For many school leaders, the past two years have been pandemic Groundhog Day. With the recent return of mask mandates in some districts facing another onslaught of COVID-19 cases, that feeling isn’t going away anytime soon.
School districts near Boston, Pittsburgh, and Portland, Maine, for example, have made headlines in recent weeks for reinstating mask mandates as a spike in cases in some places around the country propel communities into the Center for Disease Control and Prevention’s “high risk” category. The CDC recommends that people wear masks indoors and in public if they live in a red community.
“It feels horrible,” said John Provost, superintendent of Northampton Public Schools in Northampton, Mass., which reinstated a mask mandate on May 10. “This has been an incredibly taxing time for our staff, for our families, for all the support systems that are embedded within the district. I had sincerely hoped that we would never be at this place again.”
The Northampton school district had 64 cases among staff and students on May 4. By May 6, that number had risen to 139 in the district of around 2,700 students, Provost said.
The decision to require masks has become highly localized as nearly all states have dropped mask mandates for schools. But districts in some states won’t have that option even if cases rise.
Five states—Florida, Georgia, Oklahoma, Utah, and Virginia—ban mask mandates. Six other states—Arizona, Arkansas, Tennessee, Iowa, South Carolina, and Texas—have attempted mask mandate bans but had their attempts fully blocked or suspended by federal judges, or are not enforcing the mandates as they await court rulings, according to Education Week’s mask mandate tracker.
Hawaii is the only state with an ongoing mask mandate for schools, which is set to expire after the summer.
Rising case numbers behind return of mandates
After being mask optional for all of March and April, the Portland, Maine, school district brought back its mask mandate on May 12. Superintendent Xavier Botana said it was an easy decision after watching cases in the 6,500-student district climb from 26 at the start of April to 143 on May 8.
The rise in cases was coupled with the CDC’s decision to move Cumberland County, where Portland is located, from yellow, “medium risk,” territory into the red, “high risk,” classification.

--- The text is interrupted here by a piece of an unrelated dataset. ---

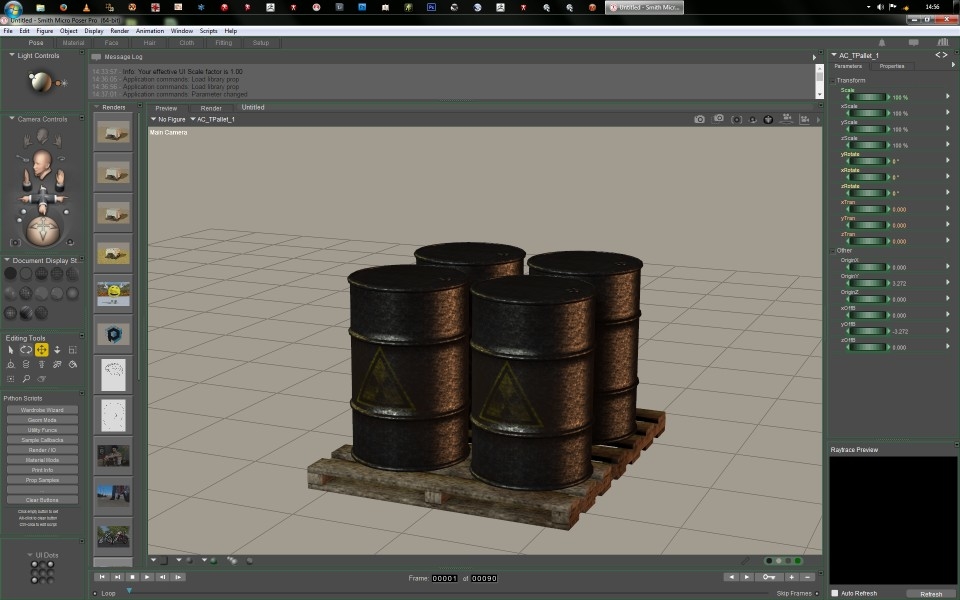Click the Wardrobe Wizard script button
The height and width of the screenshot is (600, 960).
click(x=42, y=410)
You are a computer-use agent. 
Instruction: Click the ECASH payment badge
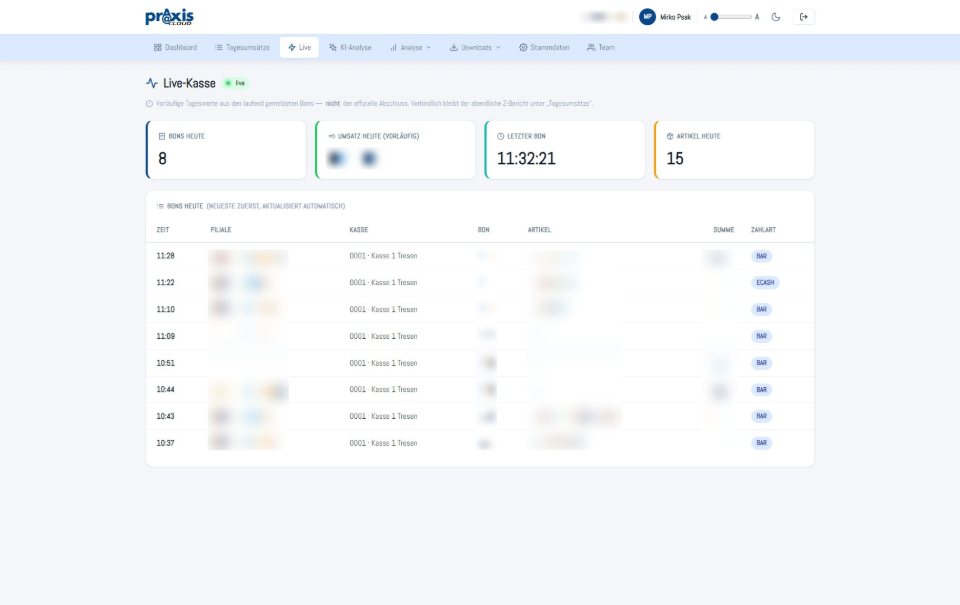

Cumberland is one of 137 U.S. counties labeled high risk, according to the CDC’s COVID-19 case tracker.
Botana pointed to CDC guidance about masking as the influence behind his decision.
Botana and Provost, in Northampton, hope the mask requirements will minimize disruptions to learning in their districts. Neither district has had to close schools in recent weeks, but both superintendents have been nervous as other school districts have closed doors.

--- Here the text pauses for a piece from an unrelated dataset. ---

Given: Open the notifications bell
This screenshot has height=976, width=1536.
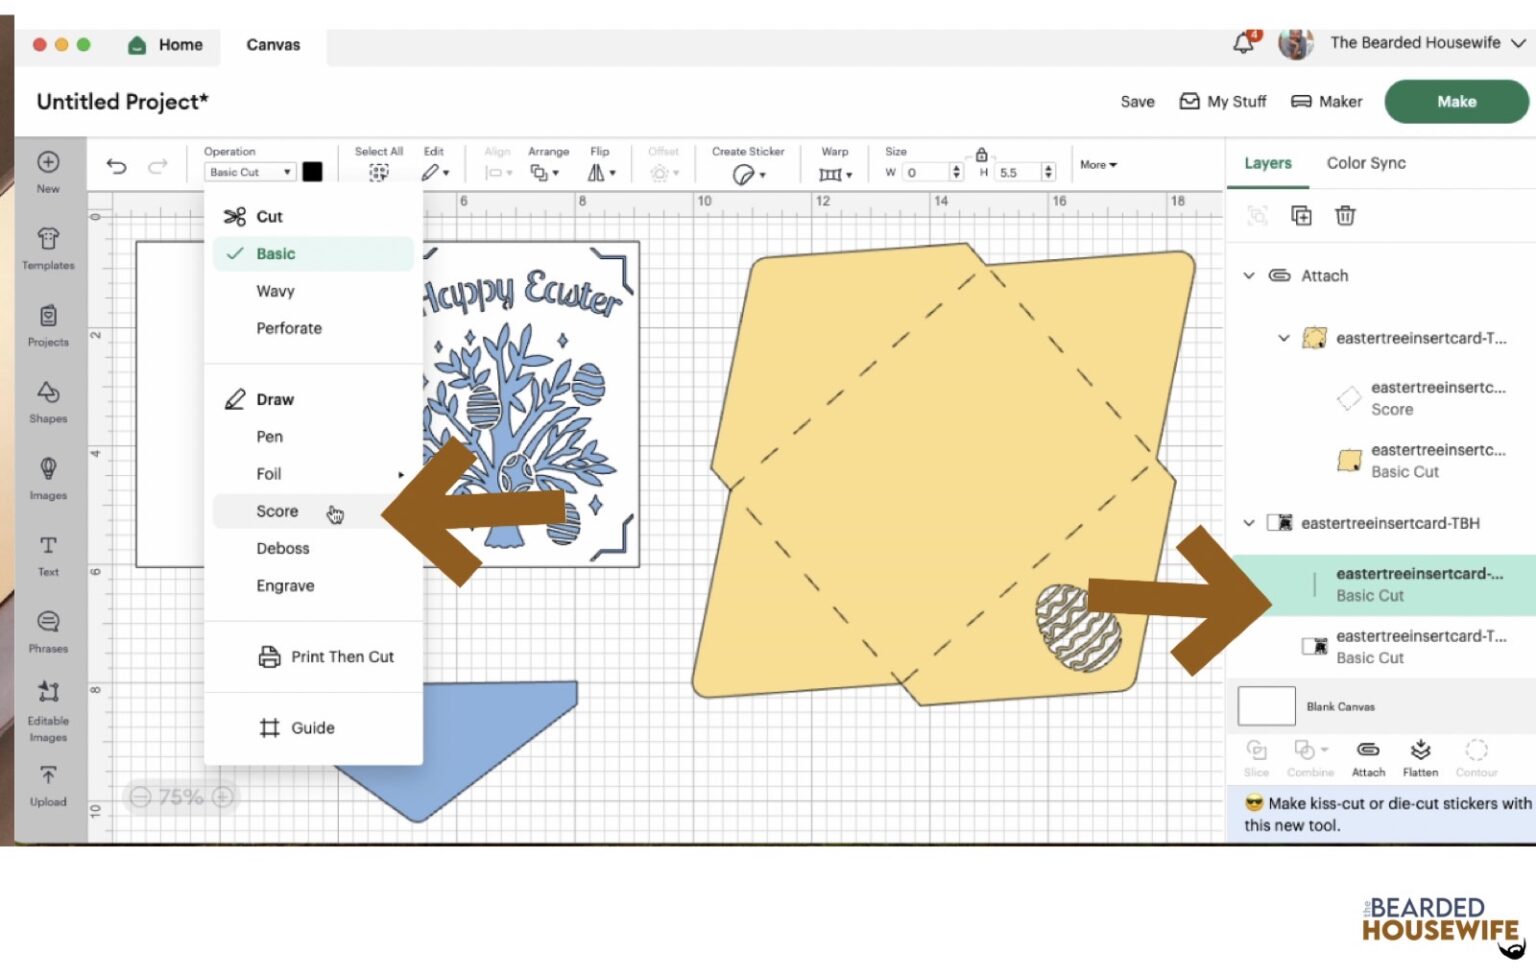Looking at the screenshot, I should [1243, 43].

The Brooklin School in Brooklin, Maine, moved to remote learning May 3 through May 6 after 30 percent of the school community was out with COVID-19 symptoms, according to a letter posted to the school’s website. In Northampton, one elementary school had 18 staff members out on May 13. Not all of those staff members were sick with the virus, but Provost believes the rise in cases has contributed to the staff absences.
“When you take the potential staff absenteeism that could be created if [the COVID-19] trend continues, it really, in our view, threatens the ability to guarantee continued school operations,” Provost said.

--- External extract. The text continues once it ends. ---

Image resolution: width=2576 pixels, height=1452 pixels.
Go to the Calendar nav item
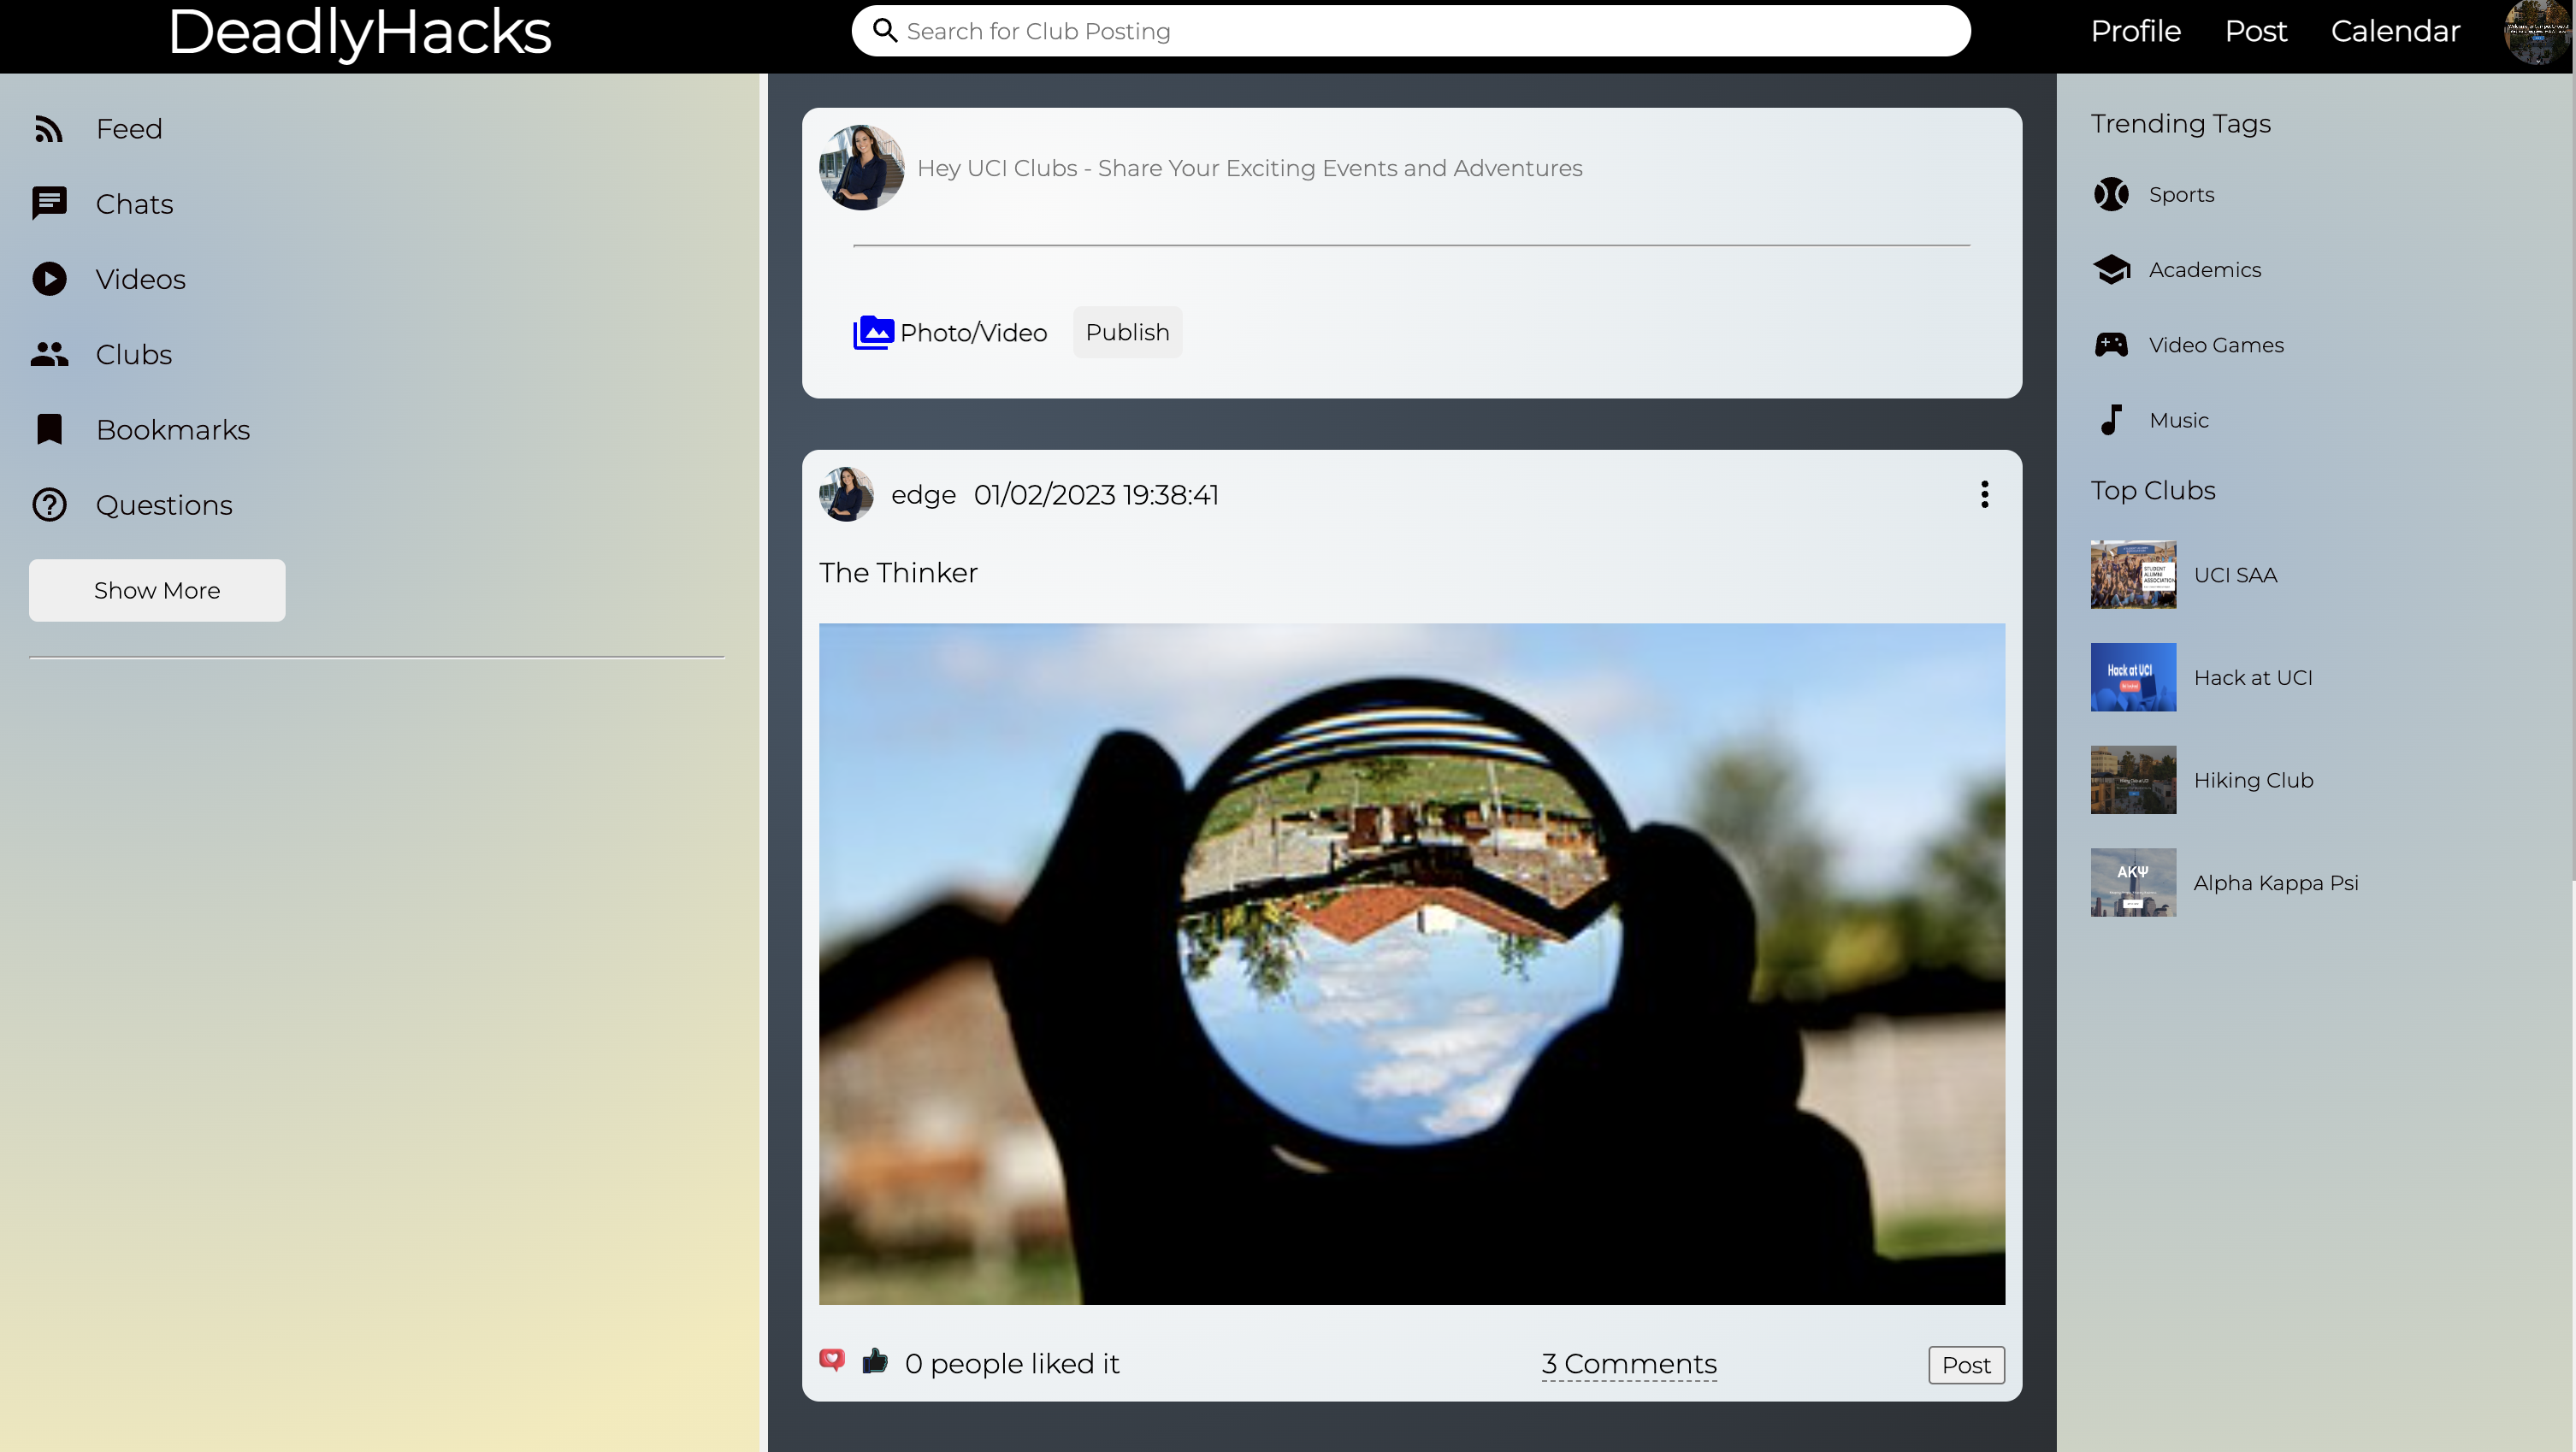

Even with the rising cases, the majority of schools nationwide remain mask optional. Kaweeda Adams, superintendent of the Albany City School District in New York, said the decision to return to masks would ultimately come down to guidance from the Albany County Department of Health.
The health department hadn’t given that guidance to the district as of Monday. Albany County was in the red zone on Friday, and the CDC labels the entire state of New York as either medium or high risk.
Although the masks are optional, the majority of students and staff wear them, Adams said. The district has other COVID mitigation measures in place, like widespread testing, quarantining, and hygiene lessons for students.
Adams said the 9,000-student district is averaging 13 cases a day.
“Right now, parents are concerned, even our students are concerned with the rising cases,” Adams said. “My message would be that we need to make sure that we’re following COVID protocols that have been established, that masks are encouraged.”
Preparing for pushback
Any school leader knows the drill by now. With changing COVID-19 policies comes opposition.
Both Provost and Botana have heard complaints about the decisions to return to masks. At a Northampton School Committee meeting on May 12, a handful of parents spoke against the mandate, challenging its legality, expressing concerns about equity for hard-of-hearing students, and asking, “Where is the end game here?”
Despite the vocal opposition, Provost and Botana are confident most of their communities support the return to masks. Both superintendents have developed a strategy of referencing data when talking to people who are against their decisions.
In letters sent to their school district communities, both superintendents cited advice and recommendations from health officials as a reason to return to masks.
“This is the way we’ve been trying to make decisions throughout the pandemic,” Botana said. “There’s nothing here that you wouldn’t expect from us.”
Neither Botana nor Provost wants to see the mask requirements remain for long. Both districts have their last day of school in mid-June, and the superintendents hope case numbers allow them to rescind mandates before summer.
“It’s one more curve in what’s been a super curvy road,” Botana said. “Hopefully, it’s the last one. I knock on wood as I’m saying that because I’ve said that many, many times.”